• **Written request**: Reproduce the stretch of records from the line containing "You are a GUI" through the line containing "click(1503, 1002)", both included, with the requests unchanged and every click coordinate in the answers multiplied by 2.2 and rounded to the nearest whole number, halves rounded up. Leave the pictures out.

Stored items
--- begin ---

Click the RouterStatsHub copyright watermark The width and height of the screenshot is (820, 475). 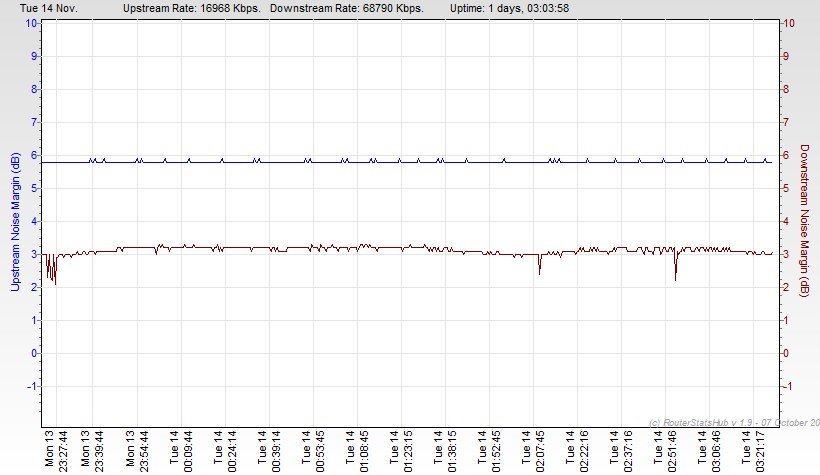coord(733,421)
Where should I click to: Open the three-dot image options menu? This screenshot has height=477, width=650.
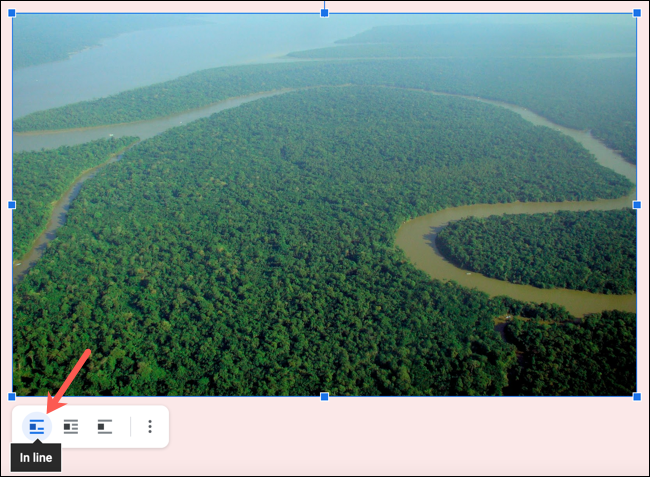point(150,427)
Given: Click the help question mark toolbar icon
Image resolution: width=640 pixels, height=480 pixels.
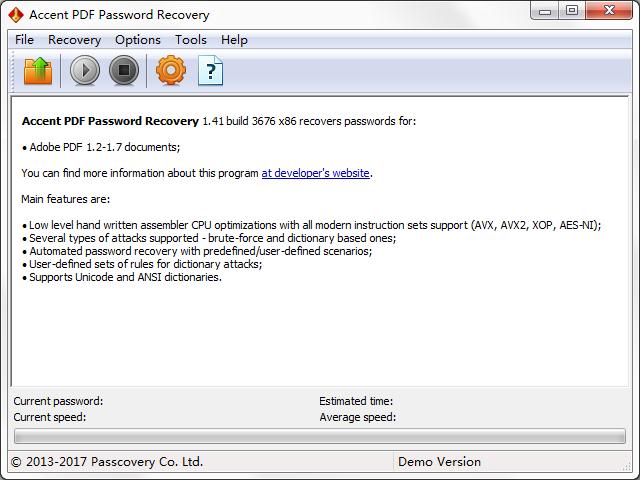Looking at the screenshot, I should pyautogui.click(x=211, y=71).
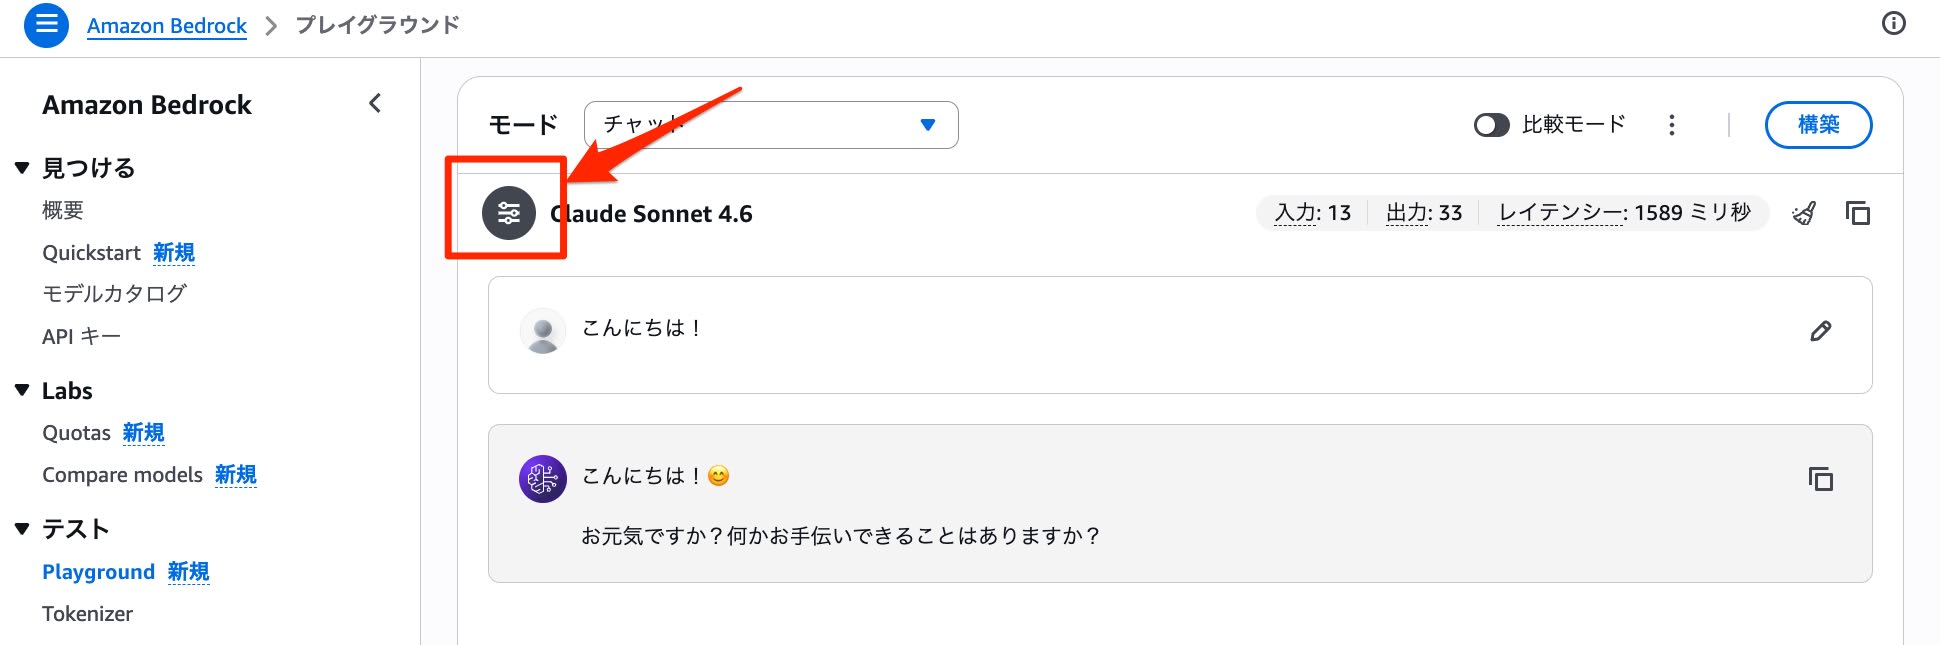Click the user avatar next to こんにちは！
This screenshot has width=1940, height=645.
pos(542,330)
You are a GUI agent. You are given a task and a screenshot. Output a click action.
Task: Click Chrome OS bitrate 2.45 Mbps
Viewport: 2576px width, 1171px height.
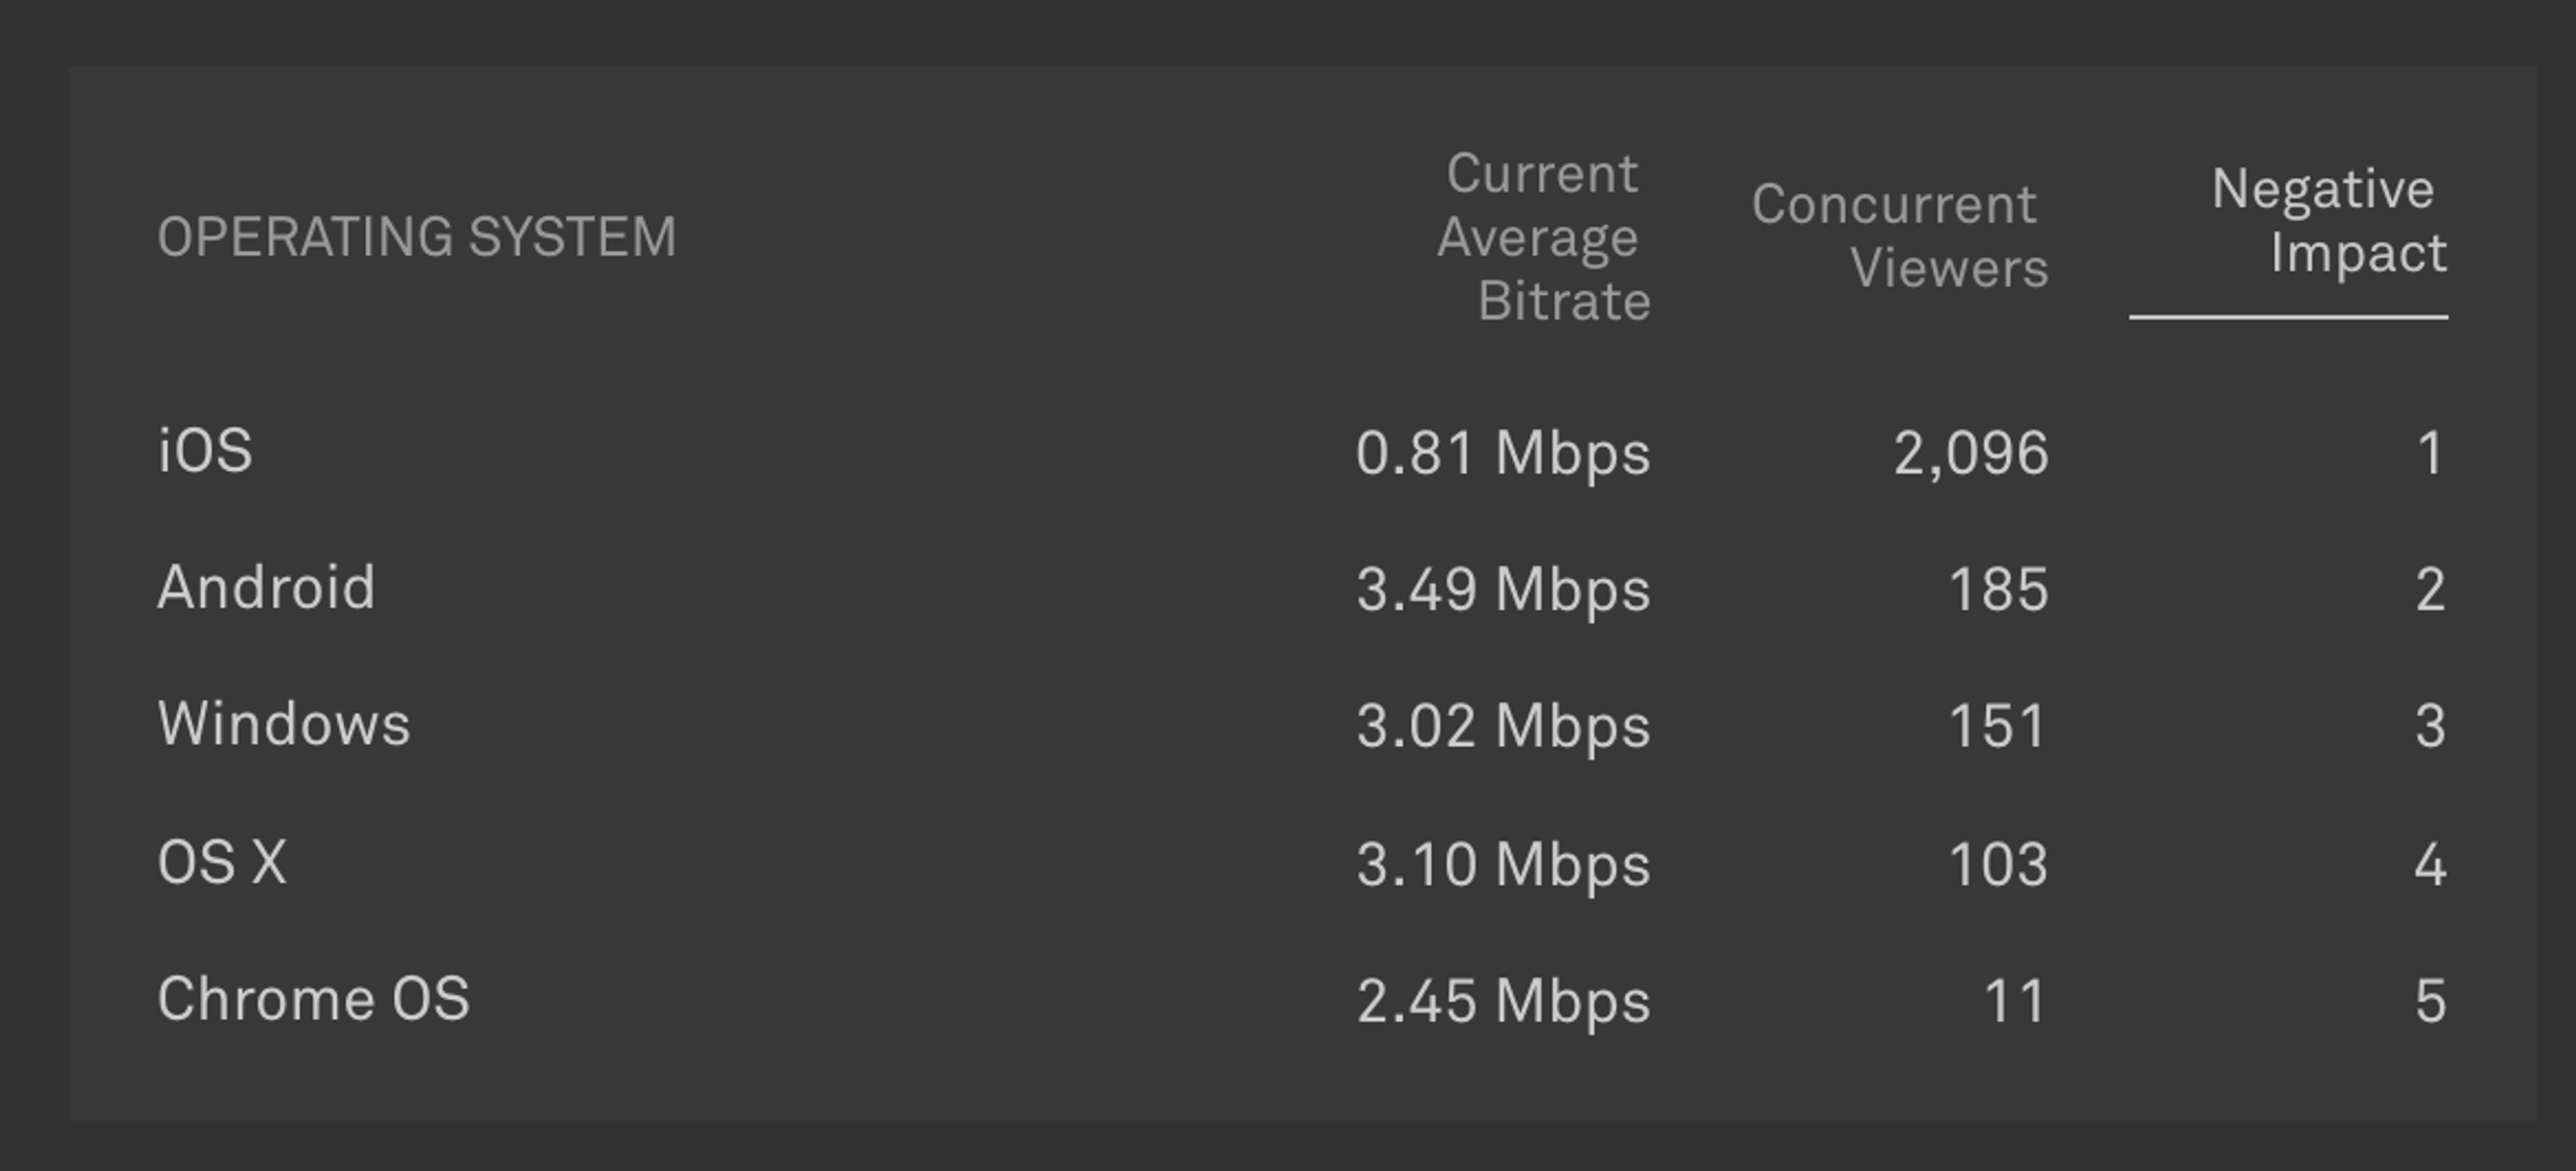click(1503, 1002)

--- end ---
--- begin ---

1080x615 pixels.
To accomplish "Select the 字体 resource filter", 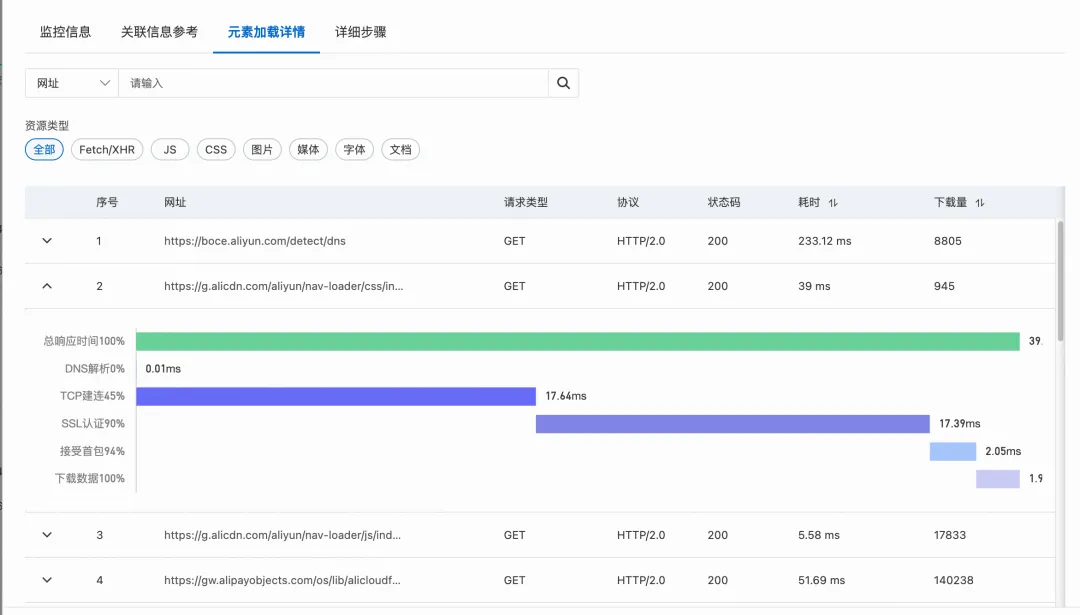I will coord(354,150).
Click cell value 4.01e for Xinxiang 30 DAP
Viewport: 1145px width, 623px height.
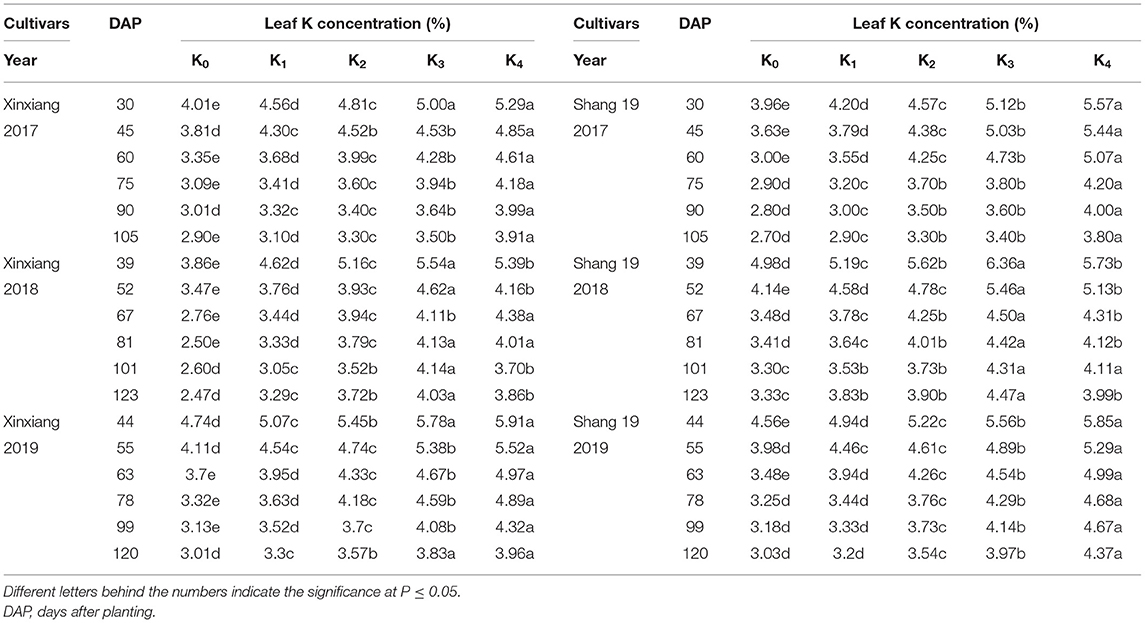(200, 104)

--- end ---

• **Reply to the task**:
You are a GUI agent. You are given a task and a screenshot. Output a click action.
Task: Click Chrome OS bitrate 2.45 Mbps
Viewport: 2576px width, 1171px height.
click(3307, 2204)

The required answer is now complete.